(Rows for locating described items)
•••
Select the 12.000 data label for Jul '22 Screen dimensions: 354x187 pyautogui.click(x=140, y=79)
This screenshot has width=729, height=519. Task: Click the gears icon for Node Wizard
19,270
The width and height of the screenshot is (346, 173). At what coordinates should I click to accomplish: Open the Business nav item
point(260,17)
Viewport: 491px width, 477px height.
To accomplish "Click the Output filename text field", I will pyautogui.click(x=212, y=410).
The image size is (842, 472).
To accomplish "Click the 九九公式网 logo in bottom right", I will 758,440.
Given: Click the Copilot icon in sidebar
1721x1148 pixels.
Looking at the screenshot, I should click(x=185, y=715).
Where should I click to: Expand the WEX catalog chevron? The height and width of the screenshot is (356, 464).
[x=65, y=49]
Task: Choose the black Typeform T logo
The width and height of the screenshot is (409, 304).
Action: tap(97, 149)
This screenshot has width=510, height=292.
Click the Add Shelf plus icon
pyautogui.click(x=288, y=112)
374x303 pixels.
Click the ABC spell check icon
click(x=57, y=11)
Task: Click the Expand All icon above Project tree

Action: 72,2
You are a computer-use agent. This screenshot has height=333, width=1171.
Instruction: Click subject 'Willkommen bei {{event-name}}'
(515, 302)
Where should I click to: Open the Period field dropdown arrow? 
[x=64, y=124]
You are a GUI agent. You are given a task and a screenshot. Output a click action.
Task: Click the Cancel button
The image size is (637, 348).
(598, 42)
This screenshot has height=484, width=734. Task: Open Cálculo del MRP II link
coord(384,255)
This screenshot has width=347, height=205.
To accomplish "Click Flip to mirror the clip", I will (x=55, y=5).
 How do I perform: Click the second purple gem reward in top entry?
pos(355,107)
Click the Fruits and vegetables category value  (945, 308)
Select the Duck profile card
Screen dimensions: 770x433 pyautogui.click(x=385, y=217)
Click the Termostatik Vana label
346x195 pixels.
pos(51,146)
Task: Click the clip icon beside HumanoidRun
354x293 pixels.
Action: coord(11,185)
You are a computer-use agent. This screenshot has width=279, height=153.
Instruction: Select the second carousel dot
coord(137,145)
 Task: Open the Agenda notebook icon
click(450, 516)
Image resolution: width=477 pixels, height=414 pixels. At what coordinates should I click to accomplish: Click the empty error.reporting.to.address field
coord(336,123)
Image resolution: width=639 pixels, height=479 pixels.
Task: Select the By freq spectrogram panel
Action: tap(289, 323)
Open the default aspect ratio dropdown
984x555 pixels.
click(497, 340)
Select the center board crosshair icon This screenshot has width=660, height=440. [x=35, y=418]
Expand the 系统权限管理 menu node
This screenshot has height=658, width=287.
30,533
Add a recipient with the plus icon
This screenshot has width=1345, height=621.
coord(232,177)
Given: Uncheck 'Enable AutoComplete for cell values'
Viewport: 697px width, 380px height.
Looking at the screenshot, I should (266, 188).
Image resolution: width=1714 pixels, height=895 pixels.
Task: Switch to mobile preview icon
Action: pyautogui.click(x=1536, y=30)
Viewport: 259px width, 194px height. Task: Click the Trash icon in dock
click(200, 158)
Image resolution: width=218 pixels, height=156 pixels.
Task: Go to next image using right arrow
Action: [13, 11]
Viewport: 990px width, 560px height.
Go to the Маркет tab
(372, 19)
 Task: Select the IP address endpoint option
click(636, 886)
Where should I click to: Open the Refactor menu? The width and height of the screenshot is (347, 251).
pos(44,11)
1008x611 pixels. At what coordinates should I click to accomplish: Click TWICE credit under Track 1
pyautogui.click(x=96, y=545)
•••
Short problem – Duplicate every row above character for character, changing nothing.

Written reply –
Select the 12.000 data label for Jul '22 Screen dimensions: 354x187 pyautogui.click(x=140, y=79)
This screenshot has width=729, height=519. Task: Click the gears icon for Node Wizard
19,270
The width and height of the screenshot is (346, 173). At what coordinates should I click to accomplish: Open the Business nav item
point(260,17)
Viewport: 491px width, 477px height.
To accomplish "Click the Output filename text field", I will pyautogui.click(x=212, y=410).
The image size is (842, 472).
To accomplish "Click the 九九公式网 logo in bottom right", I will 758,440.
Given: Click the Copilot icon in sidebar
1721x1148 pixels.
Looking at the screenshot, I should click(x=185, y=715).
Where should I click to: Expand the WEX catalog chevron? The height and width of the screenshot is (356, 464).
[x=65, y=49]
Task: Choose the black Typeform T logo
The width and height of the screenshot is (409, 304).
Action: tap(97, 149)
This screenshot has width=510, height=292.
Click the Add Shelf plus icon
pyautogui.click(x=288, y=112)
374x303 pixels.
Click the ABC spell check icon
click(x=57, y=11)
Task: Click the Expand All icon above Project tree

Action: 72,2
You are a computer-use agent. This screenshot has height=333, width=1171.
Instruction: Click subject 'Willkommen bei {{event-name}}'
(515, 302)
Where should I click to: Open the Period field dropdown arrow? 
[x=64, y=124]
You are a GUI agent. You are given a task and a screenshot. Output a click action.
Task: Click the Cancel button
The image size is (637, 348).
(598, 42)
This screenshot has height=484, width=734. Task: Open Cálculo del MRP II link
coord(384,255)
This screenshot has width=347, height=205.
To accomplish "Click Flip to mirror the clip", I will (x=55, y=5).
 How do I perform: Click the second purple gem reward in top entry?
pos(355,107)
Click the Fruits and vegetables category value  (945, 308)
Select the Duck profile card
Screen dimensions: 770x433 pyautogui.click(x=385, y=217)
Click the Termostatik Vana label
346x195 pixels.
pos(51,146)
Task: Click the clip icon beside HumanoidRun
354x293 pixels.
Action: coord(11,185)
You are a computer-use agent. This screenshot has width=279, height=153.
Instruction: Select the second carousel dot
coord(137,145)
 Task: Open the Agenda notebook icon
click(450, 516)
Image resolution: width=477 pixels, height=414 pixels. At what coordinates should I click to accomplish: Click the empty error.reporting.to.address field
coord(336,123)
Image resolution: width=639 pixels, height=479 pixels.
Task: Select the By freq spectrogram panel
Action: tap(289, 323)
Open the default aspect ratio dropdown
984x555 pixels.
click(497, 340)
Select the center board crosshair icon This screenshot has width=660, height=440. [x=35, y=418]
Expand the 系统权限管理 menu node
This screenshot has height=658, width=287.
30,533
Add a recipient with the plus icon
This screenshot has width=1345, height=621.
coord(232,177)
Given: Uncheck 'Enable AutoComplete for cell values'
Viewport: 697px width, 380px height.
Looking at the screenshot, I should (266, 188).
Image resolution: width=1714 pixels, height=895 pixels.
Task: Switch to mobile preview icon
Action: pyautogui.click(x=1536, y=30)
Viewport: 259px width, 194px height. Task: Click the Trash icon in dock
click(200, 158)
Image resolution: width=218 pixels, height=156 pixels.
Task: Go to next image using right arrow
Action: [13, 11]
Viewport: 990px width, 560px height.
Go to the Маркет tab
(372, 19)
 Task: Select the IP address endpoint option
click(636, 886)
Where should I click to: Open the Refactor menu? The width and height of the screenshot is (347, 251).
pos(44,11)
1008x611 pixels. At what coordinates should I click to accomplish: Click TWICE credit under Track 1
pyautogui.click(x=96, y=545)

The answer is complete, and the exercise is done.